De tan desnutridos parecía que iban a quebrarse. Intentó comprender los motivos para robar el polluelo de wek. ¿Acaso lo querían para comer o le privarían de sus preciosas escamas vítreas? ¿A ella la agregarían en el menú como postre? La eloahna era esbelta debido al trabajo de campo y en la herrería. Tendría poca carne que ofrecer y un sabor correoso, o eso imaginaba.

Ignorando la pugna de la hembra, el macho gritó otra retahíla de frases incomprensibles y avanzó hacia la eloahna, con la evidente intención de poner fin a su dilema: preparó el mazo sobre un hombro.

—Toma —exclamó Azurea ofreciendo el nervioso polluelo que cloqueaba en protesta—. Toma. Puedes llevártelo.

La joven no sabía si entenderían sus palabras, pero sí la intención. El macho se detuvo. Si no estuviera a contra luz, ella habría advertido su gesto de sorpresa.

Azurea no quería entregar al animal, todo su ser se resistía a hacerlo. ¿Qué sabían los garg’hulls del verdadero valor de su botín o del precio de perderlo para su familia?  Tampoco tenía muchas opciones que digamos. Ya no tenía armas ni oportunidad, eso sin contar la pérdida de sangre y el mareo producto del golpe en la frente. Tenía unas náuseas horribles. De seguro era una contusión.

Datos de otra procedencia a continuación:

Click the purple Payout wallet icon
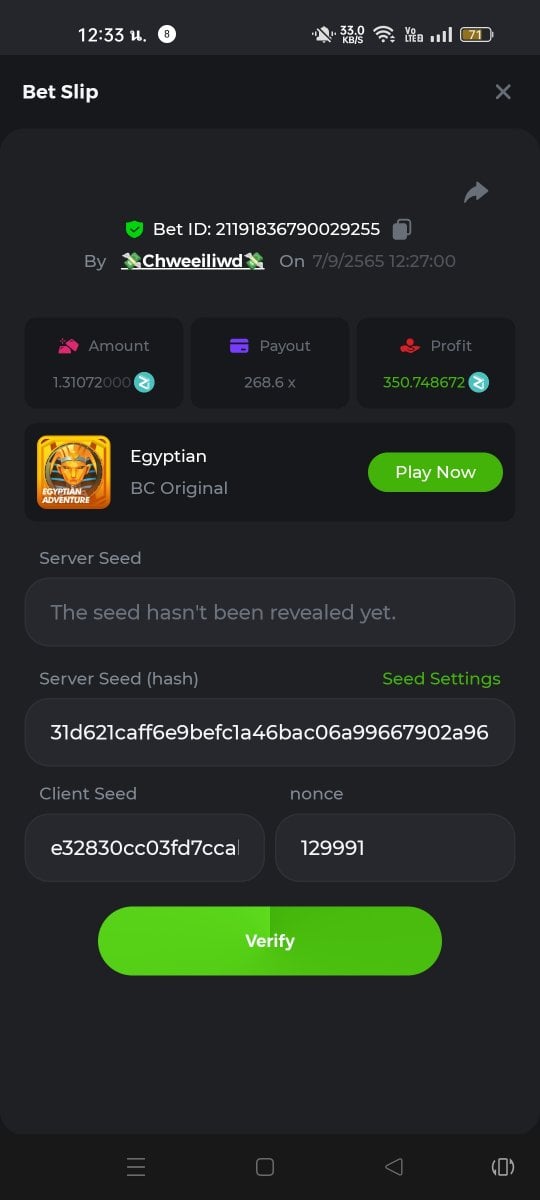The image size is (540, 1200). [239, 346]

No quedaba alternativa. Viva o muerta, el guerrero garg’hull lo obtendría. Mejor viva. Quizá considerara perdonarle la vida y huir con su tesoro.

¿Y no sería mejor que la matara? Al menos no llevaría la culpa del destino de su familia. Primero la pérdida de su sueldo, luego el wek… Aquello no podía terminar bien.

Para bien o para mal su instinto era mucho más fuerte. Algo dentro de ella comprendía que mientras estuviera viva había esperanza. Y, si por casualidad o suerte el garg’hull le perdonaba la vida, tal vez los que la buscaban por el bosque no se verían implicados en una lucha.

  Así que renunciaba al wek en parte por la posibilidad de salvarse y salvar a Tem y a quien quiera que fuera su misterioso acompañante. Más le valía al ladrón aprovechar su tesoro. Quién sabe, podría ser que estos seres conocían algún secreto de los weks que podía convertir a aquellas crías famélicas en sanas y vigorosas. 

Animó al pequeño a avanzar. El wek observó la larga sombra del guerrero y corrió hacia la izquierda, a los brazos de la menuda hembra de garg’hull. Los dos pequeños lo rodearon y abrazaron.

—Eres un traidor, wek —farfulló Azurea dejándose caer sentada. Ahora vendría la hora de la verdad. ¿La mataría, la dejaría vivir? Era el tiempo de despedirse mentalmente. Solo esperaba que el ser le diera con tal contundencia que un golpe bastara para lograr su cometido. El mareo era más fuerte, el contorno de su visión se desdibujaba. Aspiró y mantuvo su mirada firme donde deberían estar los globos oculares de su enemigo, si la oscuridad reinante no los velara. En su vista periférica percibió el movimiento del garrote directo a su cabeza.